Accompany me through the SEC filings of these companies that blame "naked short sellers" for their problems and you will see the same old pattern over and over again:

Companies raise capital.
Companies burn through their capital.
Managements get a handsome compensation package until the money is all gone.
Managements blame outsiders for the depleted condition of the company.

Unfortunately, there are plenty of investors who fall prey to this scandal. They put their money into these derelict companies and then believe the very people who have run their companies into the ground when they seek to cast the blame elsewhere. The very first lesson you should take away from this blog is to never, ever invest your money in a company that would try to blame its problems on "naked short sellers". It is a long time proven formula for identifying a company that is not generating value for its investors.

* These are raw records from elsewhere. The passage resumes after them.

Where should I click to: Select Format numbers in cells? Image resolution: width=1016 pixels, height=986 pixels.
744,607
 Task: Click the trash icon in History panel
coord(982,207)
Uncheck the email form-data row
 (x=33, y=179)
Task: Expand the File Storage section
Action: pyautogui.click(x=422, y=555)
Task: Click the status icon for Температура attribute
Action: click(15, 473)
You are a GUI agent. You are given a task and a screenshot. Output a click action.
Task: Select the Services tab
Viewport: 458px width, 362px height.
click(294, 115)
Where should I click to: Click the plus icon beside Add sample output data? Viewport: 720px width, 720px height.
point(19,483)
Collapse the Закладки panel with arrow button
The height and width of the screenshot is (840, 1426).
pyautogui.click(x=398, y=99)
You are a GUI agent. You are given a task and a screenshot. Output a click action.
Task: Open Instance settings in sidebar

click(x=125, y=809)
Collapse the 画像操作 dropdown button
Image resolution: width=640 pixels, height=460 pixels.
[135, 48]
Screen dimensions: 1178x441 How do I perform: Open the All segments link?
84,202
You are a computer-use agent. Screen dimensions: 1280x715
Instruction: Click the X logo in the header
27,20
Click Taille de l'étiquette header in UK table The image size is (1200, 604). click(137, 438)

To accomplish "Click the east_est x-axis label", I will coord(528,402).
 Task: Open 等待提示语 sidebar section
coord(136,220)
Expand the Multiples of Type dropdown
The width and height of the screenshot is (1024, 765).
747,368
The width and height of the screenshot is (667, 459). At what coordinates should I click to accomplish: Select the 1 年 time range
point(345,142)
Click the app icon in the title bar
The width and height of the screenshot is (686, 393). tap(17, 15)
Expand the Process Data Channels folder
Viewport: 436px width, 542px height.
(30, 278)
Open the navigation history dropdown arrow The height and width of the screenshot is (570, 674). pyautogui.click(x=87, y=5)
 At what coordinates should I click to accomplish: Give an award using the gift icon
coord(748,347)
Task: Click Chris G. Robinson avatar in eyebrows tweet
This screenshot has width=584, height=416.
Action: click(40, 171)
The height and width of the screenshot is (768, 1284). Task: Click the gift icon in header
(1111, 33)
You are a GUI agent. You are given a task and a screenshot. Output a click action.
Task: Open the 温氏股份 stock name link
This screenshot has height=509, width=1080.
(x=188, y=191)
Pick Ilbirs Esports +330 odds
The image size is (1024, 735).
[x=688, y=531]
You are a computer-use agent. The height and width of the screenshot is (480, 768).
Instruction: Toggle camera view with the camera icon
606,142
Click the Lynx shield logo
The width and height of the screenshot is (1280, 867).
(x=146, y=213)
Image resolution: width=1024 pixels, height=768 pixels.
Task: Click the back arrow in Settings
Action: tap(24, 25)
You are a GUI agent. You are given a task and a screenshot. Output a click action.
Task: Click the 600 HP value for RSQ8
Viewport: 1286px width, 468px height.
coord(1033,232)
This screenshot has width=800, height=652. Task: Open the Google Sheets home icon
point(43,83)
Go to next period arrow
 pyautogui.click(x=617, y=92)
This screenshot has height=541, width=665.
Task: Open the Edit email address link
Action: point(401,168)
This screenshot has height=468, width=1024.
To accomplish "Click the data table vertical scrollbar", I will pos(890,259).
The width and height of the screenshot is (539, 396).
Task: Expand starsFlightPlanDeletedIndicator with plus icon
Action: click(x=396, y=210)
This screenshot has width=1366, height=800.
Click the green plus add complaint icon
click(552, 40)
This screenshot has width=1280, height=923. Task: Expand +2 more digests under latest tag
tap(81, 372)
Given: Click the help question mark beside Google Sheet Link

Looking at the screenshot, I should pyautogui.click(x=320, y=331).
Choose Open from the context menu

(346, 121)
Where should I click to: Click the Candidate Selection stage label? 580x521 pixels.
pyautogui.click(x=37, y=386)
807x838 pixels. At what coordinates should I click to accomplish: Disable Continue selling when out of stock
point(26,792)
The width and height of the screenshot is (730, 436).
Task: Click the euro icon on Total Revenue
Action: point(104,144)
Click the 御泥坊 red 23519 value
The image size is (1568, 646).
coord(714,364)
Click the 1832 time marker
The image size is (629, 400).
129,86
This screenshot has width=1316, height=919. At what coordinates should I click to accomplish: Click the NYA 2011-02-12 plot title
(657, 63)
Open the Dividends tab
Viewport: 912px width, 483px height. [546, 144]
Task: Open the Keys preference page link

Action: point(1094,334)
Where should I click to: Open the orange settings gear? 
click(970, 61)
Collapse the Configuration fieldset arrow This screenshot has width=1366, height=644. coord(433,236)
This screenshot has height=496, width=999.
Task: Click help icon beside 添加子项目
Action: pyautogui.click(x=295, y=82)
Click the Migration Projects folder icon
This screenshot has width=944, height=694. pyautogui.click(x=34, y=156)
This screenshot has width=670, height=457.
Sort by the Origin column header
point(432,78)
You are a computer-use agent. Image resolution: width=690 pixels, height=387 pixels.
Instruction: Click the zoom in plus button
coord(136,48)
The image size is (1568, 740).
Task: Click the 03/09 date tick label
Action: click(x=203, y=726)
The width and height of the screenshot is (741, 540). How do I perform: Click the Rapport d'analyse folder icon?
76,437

Anonymous Anonymous said...

Jimmy B-we seem to be plowing the same ground. If you care to open a dialogue, I can be reached at

5:10 PM  
Anonymous Anonymous said...

Nice job, Jimmy.

Check out CMKX as well. Hilarious story. The company doesn't claim a naked short position for the stock, but shareholders estimate it to be in the trillions of shares. Absolutely nuts.

5:13 PM  
Anonymous Anonymous said...

And then there is USXP and their now dismissed lawsuit against the SEC!! Now that's a hoot..

4:39 AM  
Anonymous Anonymous said...

Hey, don't forget HQNT!!!! Invisible buildings and customers, with dividends from spit swapping country cousins with no apparent business but overvalued stock.

4:40 AM  
Anonymous Anonymous said...

Wanna buy Air to Water Machines? Try UCSY. And then there is MLON!!

4:41 AM  
Anonymous Anonymous said...

Jimmy, there is one thing you failed to address, that is the rights of owners to sell their shares when management underperforms and underdelivers. Those who have risked the capital should not be punished by naked short sellers. Naked shorting doesn't hurt management, it hurts existing shareholders. It causes additional risk to capital formation, and capital formation is the foundation of our economy.

12:16 PM  
Blogger Jimmy B said...

Nonsense. "Naked short selling" does not prevent shareholders from liquidating their holdings when management fails.

It may prevent them from liquidating their holdings at inflated prices, but why would expect to be permitted to victimize a new round of misinformed shareholders if your initial assessment of a management teams skills was wrong?